Nico könnte noch leben
May kämpft deshalb mit seiner Stiftung dafür, dass standardmäßig bei Kindern im Alter von acht bis zwölf und dann noch mal zwischen 14 und 16 Jahren ein EKG und ein Herz-Ultraschall stattfinden. „Hätte Nico diese Untersuchungen erfahren, dann könnte er heute noch leben“, davon sei Professor Haas überzeugt, so Manfred May.
Gelder für die Forschung und Aufklärung
Doch im aktuellen Gesundheitssystem ginge man einfach nicht davon aus, dass auch ein Kind oder ein Jugendlicher einen Herzinfarkt bekommt. May möchte die mit seiner Stiftung gesammelten Gelder der Forschung zukommen lassen und in die Aufklärung von Eltern und Jugendlichen investieren. Schon jetzt teilt er auf einem Instagram-Kanal und einem TikTok-Kanal, der bereits 9500 Follower hat, regelmäßig Beiträge zum Thema.
Im Juli kommt das „Quick Nic“-Festival
Das nächste große Projekt der Stiftung ist vom 14. bis zum 16 Juli ein Elektro-Musikfestival in Olching. „Wenn ich Nicolas ärgern oder aufziehen wollte, habe ich ihn Quick Nic genannt”. Und so wird auch das Festival heißen (#quicknicfestival). Die Stadt Olching habe dafür ohne mit der Wimper zu zucken und kostenfrei den Volksfestplatz zur Verfügung gestellt. Pro Tag dürfen bis zu 4000 Karten verkauft werden. Zum Lineup gehören bekannte DJs wie Tom Novy oder Mica.

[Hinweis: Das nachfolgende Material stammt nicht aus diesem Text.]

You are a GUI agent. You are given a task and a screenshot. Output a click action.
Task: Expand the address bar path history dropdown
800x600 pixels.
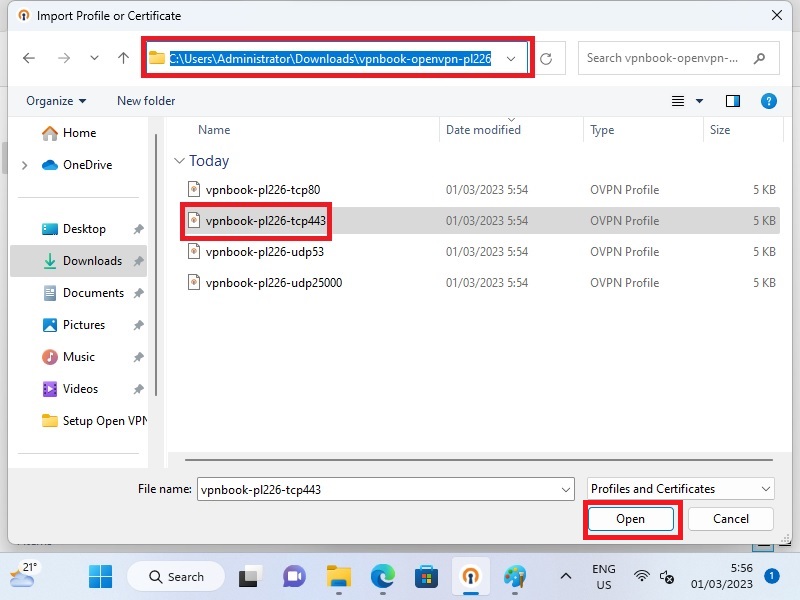click(511, 58)
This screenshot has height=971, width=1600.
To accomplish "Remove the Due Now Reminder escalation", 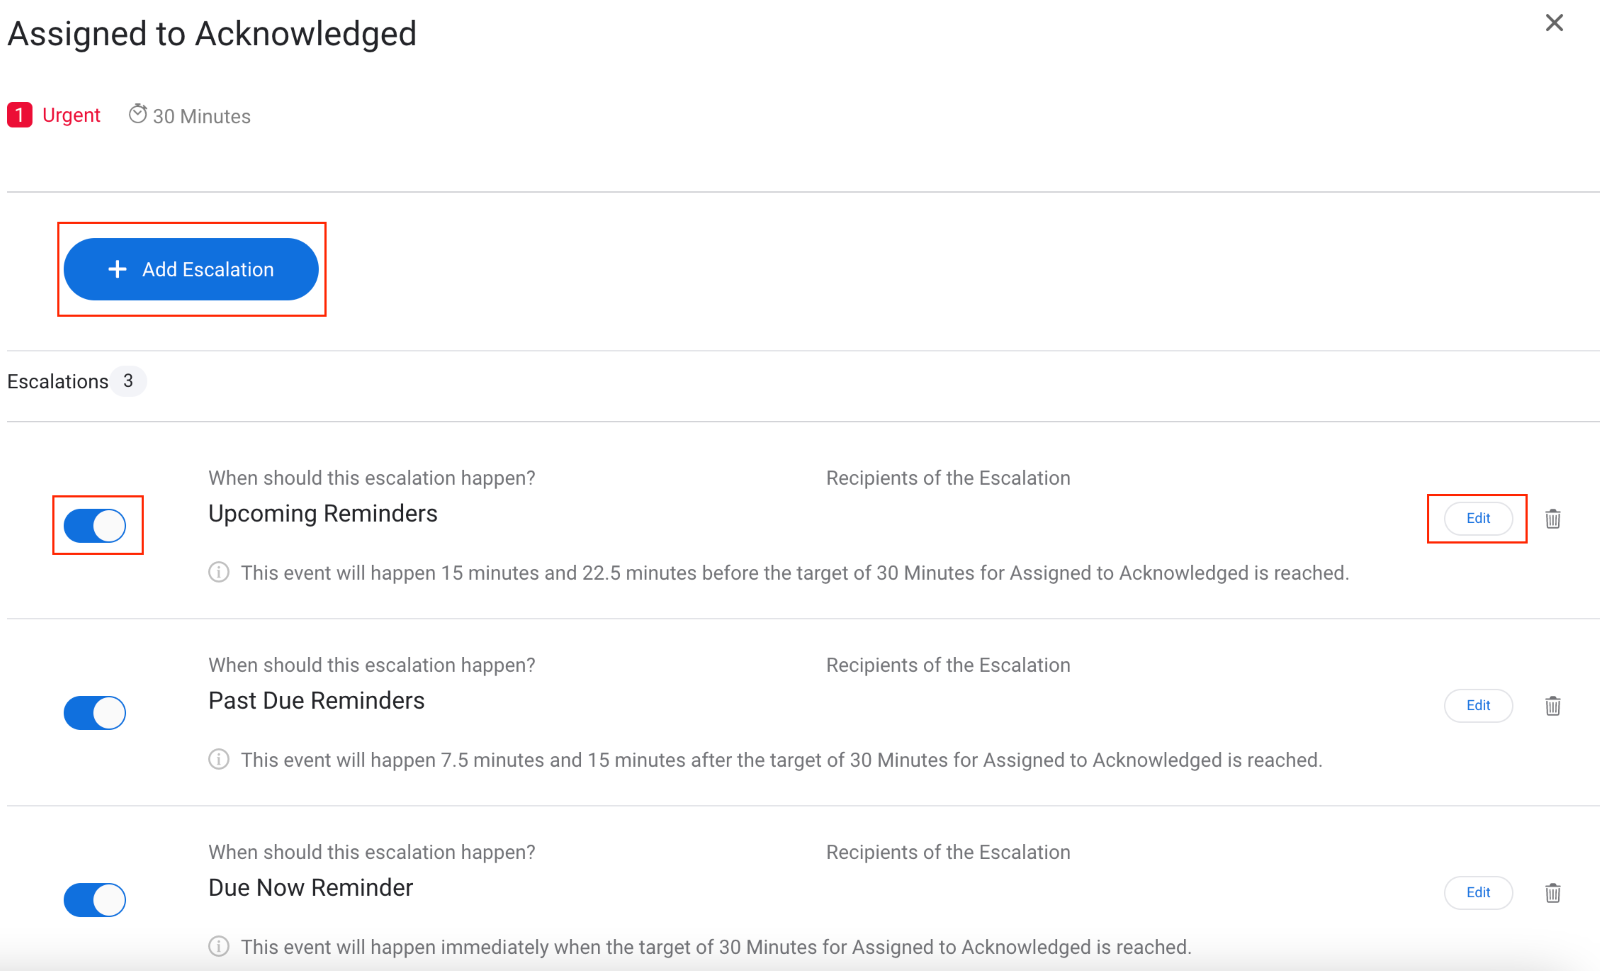I will 1552,893.
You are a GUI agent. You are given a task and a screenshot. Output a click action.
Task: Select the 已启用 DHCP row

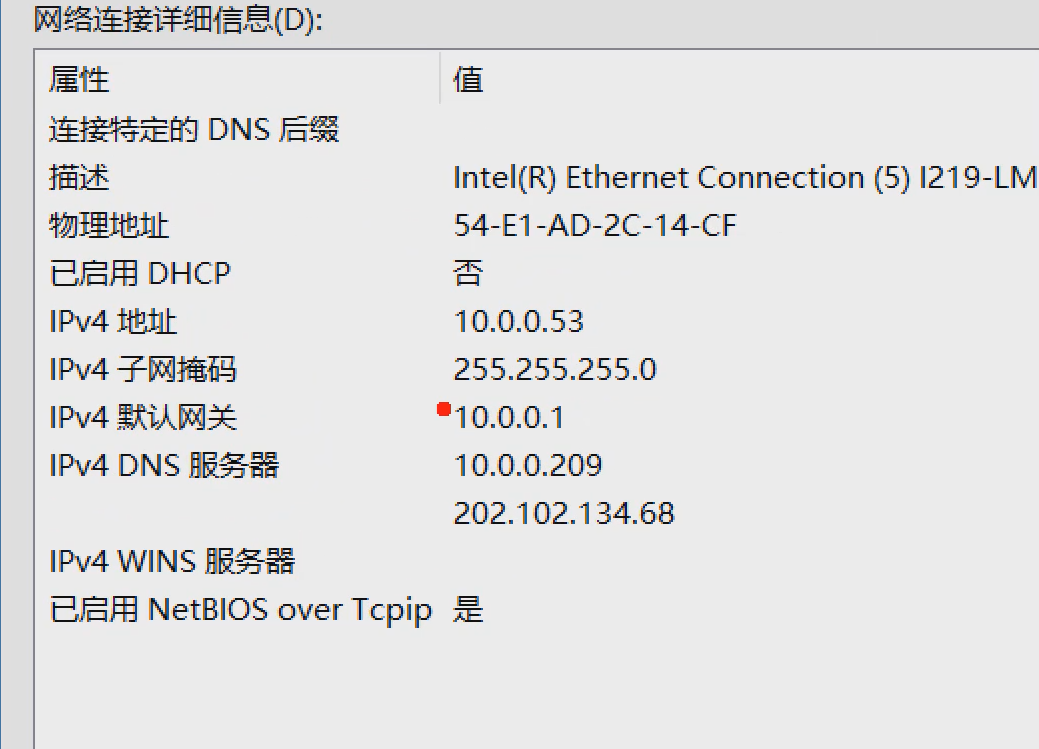140,274
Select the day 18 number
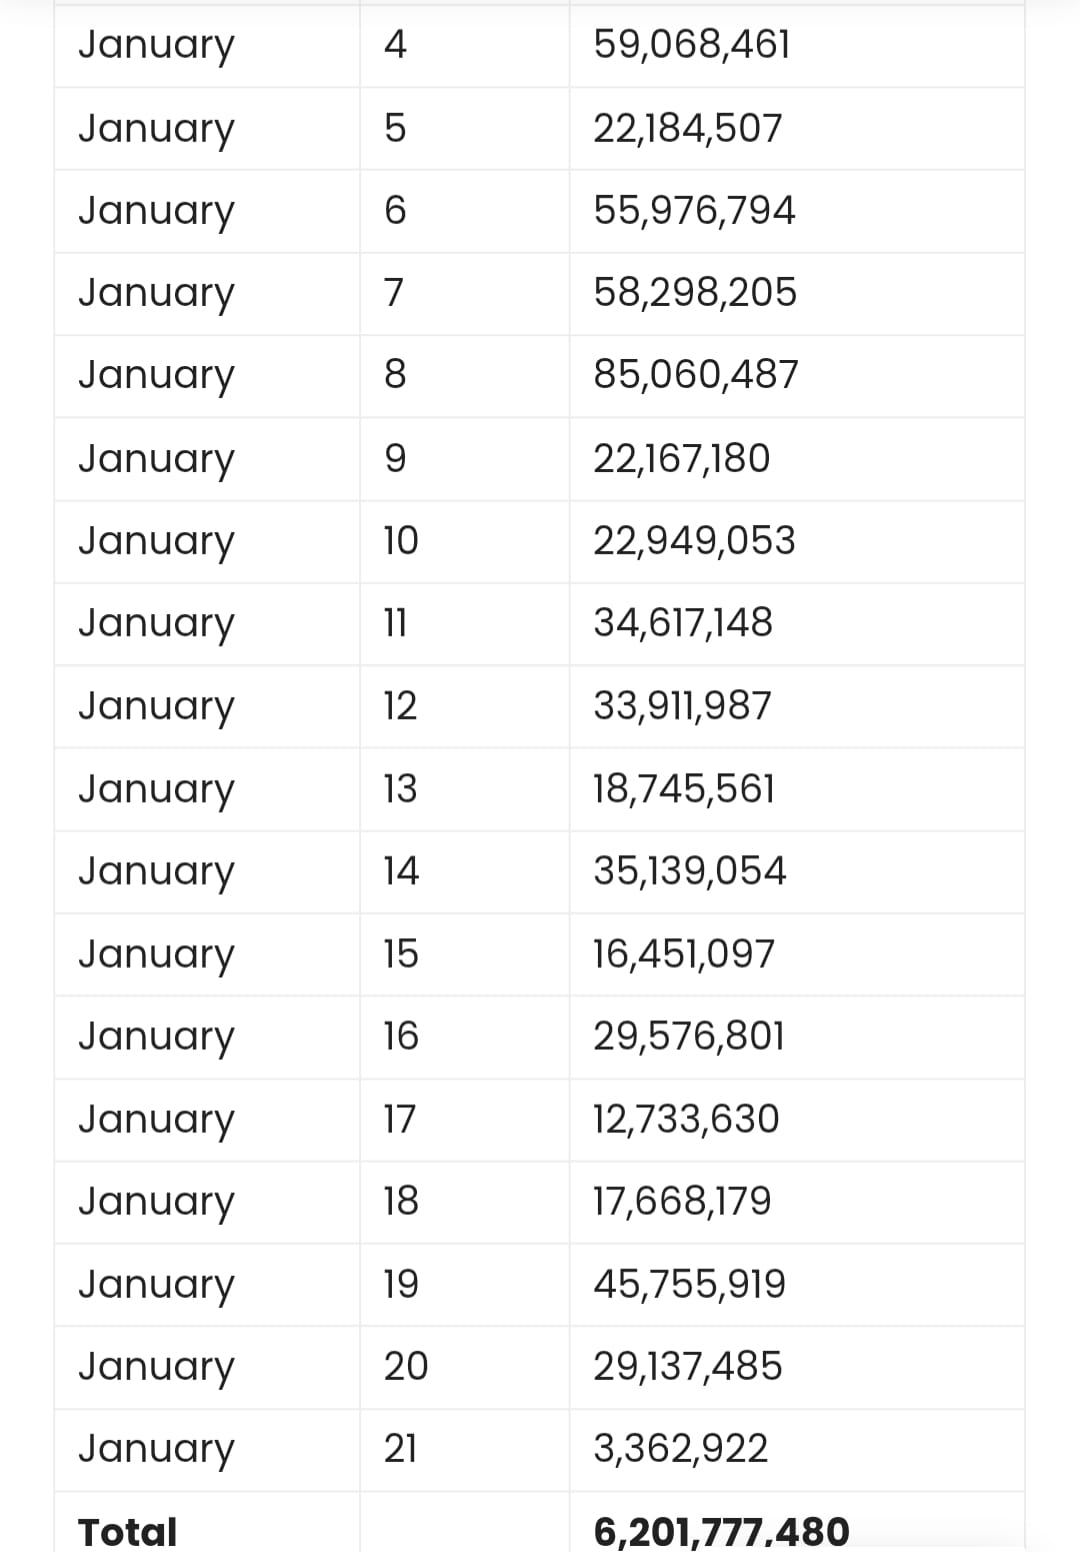The height and width of the screenshot is (1552, 1080). pos(401,1200)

Im Gespräch mit Klaus Holetschek
Auch mit Bayerns Gesundheitsminister Klaus Holetschek konnte Manfred May bereits kurz sprechen. “Wenn die Stiftung und die Online-Seite richtig steht, soll ich mich noch mal bei ihm melden”, berichtet May begeistert. „Ich will Bayern als Versuchsballon gewinnen. Kinderärzte sollen das EKG und die Herzultraschall-Untersuchungen ein Jahr lang durchführen, woraufhin die Ergebnisse statistisch ausgewertet werden. Das ist mein nächstes großes Etappenziel.“
„Darum stehe ich jeden Tag auf“
Zwei ganz große Ziele hat Manfred May für sein Leben, in dem er sich seit Nicos Tod praktisch gar nichts gönnen kann. „Ich habe vor dreieinhalb Jahren eine ganz tolle Frau mit zwei Töchtern kennengelernt, und wir leben als Familie.“ Nico habe Mays Partnerin fast wie die eigene Mutter geliebt. „Und dann habe ich von meinem Sohn gelernt, was es heißt, Hilfe zu leisten, selbst wenn man die Person gar nicht kennt.“ An Nicos letztem Wochenende bei ihm habe dieser noch einer 13-Jährigen geholfen, bis der Krankenwagen kam. „Er war einfach so. Ich mache diese Stiftung auch, um das, was er mir vorgelebt hat, am Leben zu erhalten. Für diese beiden Dinge stehe ich jeden Tag auf.”